Dataset entries
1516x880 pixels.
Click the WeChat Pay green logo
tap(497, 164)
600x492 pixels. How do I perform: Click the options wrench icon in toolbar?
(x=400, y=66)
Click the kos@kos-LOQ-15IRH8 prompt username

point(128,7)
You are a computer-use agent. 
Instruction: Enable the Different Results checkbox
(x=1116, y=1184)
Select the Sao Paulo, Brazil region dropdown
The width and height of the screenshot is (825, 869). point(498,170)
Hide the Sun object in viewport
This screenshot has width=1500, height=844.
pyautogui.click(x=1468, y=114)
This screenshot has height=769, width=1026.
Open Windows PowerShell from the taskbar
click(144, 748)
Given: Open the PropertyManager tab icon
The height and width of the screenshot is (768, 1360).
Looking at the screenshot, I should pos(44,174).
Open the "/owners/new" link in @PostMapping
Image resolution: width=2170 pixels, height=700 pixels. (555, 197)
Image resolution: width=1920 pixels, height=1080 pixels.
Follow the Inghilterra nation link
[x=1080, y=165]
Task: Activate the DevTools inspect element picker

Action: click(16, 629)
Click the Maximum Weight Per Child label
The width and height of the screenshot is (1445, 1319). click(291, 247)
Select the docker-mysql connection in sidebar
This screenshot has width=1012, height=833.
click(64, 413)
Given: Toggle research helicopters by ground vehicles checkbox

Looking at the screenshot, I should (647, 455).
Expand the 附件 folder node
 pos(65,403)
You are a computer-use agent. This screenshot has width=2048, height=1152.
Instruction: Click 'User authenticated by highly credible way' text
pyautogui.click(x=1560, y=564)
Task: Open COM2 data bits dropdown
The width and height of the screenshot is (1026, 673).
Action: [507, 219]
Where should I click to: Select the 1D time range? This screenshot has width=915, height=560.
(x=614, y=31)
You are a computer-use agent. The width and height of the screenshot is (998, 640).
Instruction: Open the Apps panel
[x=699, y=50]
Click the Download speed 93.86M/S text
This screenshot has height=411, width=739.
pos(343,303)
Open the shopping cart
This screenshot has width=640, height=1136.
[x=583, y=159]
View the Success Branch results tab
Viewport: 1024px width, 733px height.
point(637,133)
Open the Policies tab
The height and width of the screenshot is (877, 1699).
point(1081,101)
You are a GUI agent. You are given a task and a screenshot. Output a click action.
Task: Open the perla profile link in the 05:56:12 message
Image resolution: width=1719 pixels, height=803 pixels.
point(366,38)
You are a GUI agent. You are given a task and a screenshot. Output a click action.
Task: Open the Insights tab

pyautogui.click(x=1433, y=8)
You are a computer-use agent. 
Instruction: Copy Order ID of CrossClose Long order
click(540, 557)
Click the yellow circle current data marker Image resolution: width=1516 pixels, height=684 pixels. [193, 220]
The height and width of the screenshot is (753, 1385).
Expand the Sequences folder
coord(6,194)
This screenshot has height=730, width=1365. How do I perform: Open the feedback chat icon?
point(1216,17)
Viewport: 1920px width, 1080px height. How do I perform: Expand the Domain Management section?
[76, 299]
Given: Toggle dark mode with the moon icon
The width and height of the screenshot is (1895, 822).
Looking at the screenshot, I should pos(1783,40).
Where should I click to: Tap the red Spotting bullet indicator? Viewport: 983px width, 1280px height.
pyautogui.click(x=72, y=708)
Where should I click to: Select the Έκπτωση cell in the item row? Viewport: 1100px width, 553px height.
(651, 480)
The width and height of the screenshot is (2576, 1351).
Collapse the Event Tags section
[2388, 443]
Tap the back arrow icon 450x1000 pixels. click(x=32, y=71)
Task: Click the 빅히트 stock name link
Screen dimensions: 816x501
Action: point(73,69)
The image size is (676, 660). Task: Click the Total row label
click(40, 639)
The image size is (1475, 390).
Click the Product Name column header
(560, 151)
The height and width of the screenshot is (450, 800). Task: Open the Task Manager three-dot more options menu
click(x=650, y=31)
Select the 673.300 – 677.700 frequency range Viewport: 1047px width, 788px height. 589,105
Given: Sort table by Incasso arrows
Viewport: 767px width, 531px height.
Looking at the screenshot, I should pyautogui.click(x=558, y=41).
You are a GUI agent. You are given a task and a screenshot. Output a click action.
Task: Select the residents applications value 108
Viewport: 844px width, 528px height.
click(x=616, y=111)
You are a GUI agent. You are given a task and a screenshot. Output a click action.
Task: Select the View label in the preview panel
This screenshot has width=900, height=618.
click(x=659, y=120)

■ Directions for this task
Could you update the listing above so every "computer-use agent" reads "screen-control agent", leaving everything else unchanged?

■ Correct output
1516x880 pixels.
Click the WeChat Pay green logo
tap(497, 164)
600x492 pixels. How do I perform: Click the options wrench icon in toolbar?
(x=400, y=66)
Click the kos@kos-LOQ-15IRH8 prompt username

point(128,7)
You are a screen-control agent. 
Instruction: Enable the Different Results checkbox
(x=1116, y=1184)
Select the Sao Paulo, Brazil region dropdown
The width and height of the screenshot is (825, 869). point(498,170)
Hide the Sun object in viewport
This screenshot has width=1500, height=844.
pyautogui.click(x=1468, y=114)
This screenshot has height=769, width=1026.
Open Windows PowerShell from the taskbar
click(144, 748)
Given: Open the PropertyManager tab icon
The height and width of the screenshot is (768, 1360).
Looking at the screenshot, I should pos(44,174).
Open the "/owners/new" link in @PostMapping
Image resolution: width=2170 pixels, height=700 pixels. (555, 197)
Image resolution: width=1920 pixels, height=1080 pixels.
Follow the Inghilterra nation link
[x=1080, y=165]
Task: Activate the DevTools inspect element picker

Action: click(16, 629)
Click the Maximum Weight Per Child label
The width and height of the screenshot is (1445, 1319). click(291, 247)
Select the docker-mysql connection in sidebar
This screenshot has width=1012, height=833.
click(64, 413)
Given: Toggle research helicopters by ground vehicles checkbox

Looking at the screenshot, I should (647, 455).
Expand the 附件 folder node
 pos(65,403)
You are a screen-control agent. This screenshot has width=2048, height=1152.
Instruction: Click 'User authenticated by highly credible way' text
pyautogui.click(x=1560, y=564)
Task: Open COM2 data bits dropdown
The width and height of the screenshot is (1026, 673).
Action: [507, 219]
Where should I click to: Select the 1D time range? This screenshot has width=915, height=560.
(x=614, y=31)
You are a screen-control agent. The width and height of the screenshot is (998, 640).
Instruction: Open the Apps panel
[x=699, y=50]
Click the Download speed 93.86M/S text
This screenshot has height=411, width=739.
pos(343,303)
Open the shopping cart
This screenshot has width=640, height=1136.
[x=583, y=159]
View the Success Branch results tab
Viewport: 1024px width, 733px height.
point(637,133)
Open the Policies tab
The height and width of the screenshot is (877, 1699).
point(1081,101)
You are a GUI agent. You are given a task and a screenshot. Output a click action.
Task: Open the perla profile link in the 05:56:12 message
Image resolution: width=1719 pixels, height=803 pixels.
point(366,38)
You are a GUI agent. You are given a task and a screenshot. Output a click action.
Task: Open the Insights tab

pyautogui.click(x=1433, y=8)
You are a screen-control agent. 
Instruction: Copy Order ID of CrossClose Long order
click(540, 557)
Click the yellow circle current data marker Image resolution: width=1516 pixels, height=684 pixels. [193, 220]
The height and width of the screenshot is (753, 1385).
Expand the Sequences folder
coord(6,194)
This screenshot has height=730, width=1365. How do I perform: Open the feedback chat icon?
point(1216,17)
Viewport: 1920px width, 1080px height. How do I perform: Expand the Domain Management section?
[76, 299]
Given: Toggle dark mode with the moon icon
The width and height of the screenshot is (1895, 822).
Looking at the screenshot, I should pos(1783,40).
Where should I click to: Tap the red Spotting bullet indicator? Viewport: 983px width, 1280px height.
pyautogui.click(x=72, y=708)
Where should I click to: Select the Έκπτωση cell in the item row? Viewport: 1100px width, 553px height.
(651, 480)
The width and height of the screenshot is (2576, 1351).
Collapse the Event Tags section
[2388, 443]
Tap the back arrow icon 450x1000 pixels. click(x=32, y=71)
Task: Click the 빅히트 stock name link
Screen dimensions: 816x501
Action: point(73,69)
The image size is (676, 660). Task: Click the Total row label
click(40, 639)
The image size is (1475, 390).
Click the Product Name column header
(560, 151)
The height and width of the screenshot is (450, 800). Task: Open the Task Manager three-dot more options menu
click(x=650, y=31)
Select the 673.300 – 677.700 frequency range Viewport: 1047px width, 788px height. 589,105
Given: Sort table by Incasso arrows
Viewport: 767px width, 531px height.
Looking at the screenshot, I should pyautogui.click(x=558, y=41).
You are a GUI agent. You are given a task and a screenshot. Output a click action.
Task: Select the residents applications value 108
Viewport: 844px width, 528px height.
click(x=616, y=111)
You are a GUI agent. You are given a task and a screenshot. Output a click action.
Task: Select the View label in the preview panel
This screenshot has width=900, height=618.
click(x=659, y=120)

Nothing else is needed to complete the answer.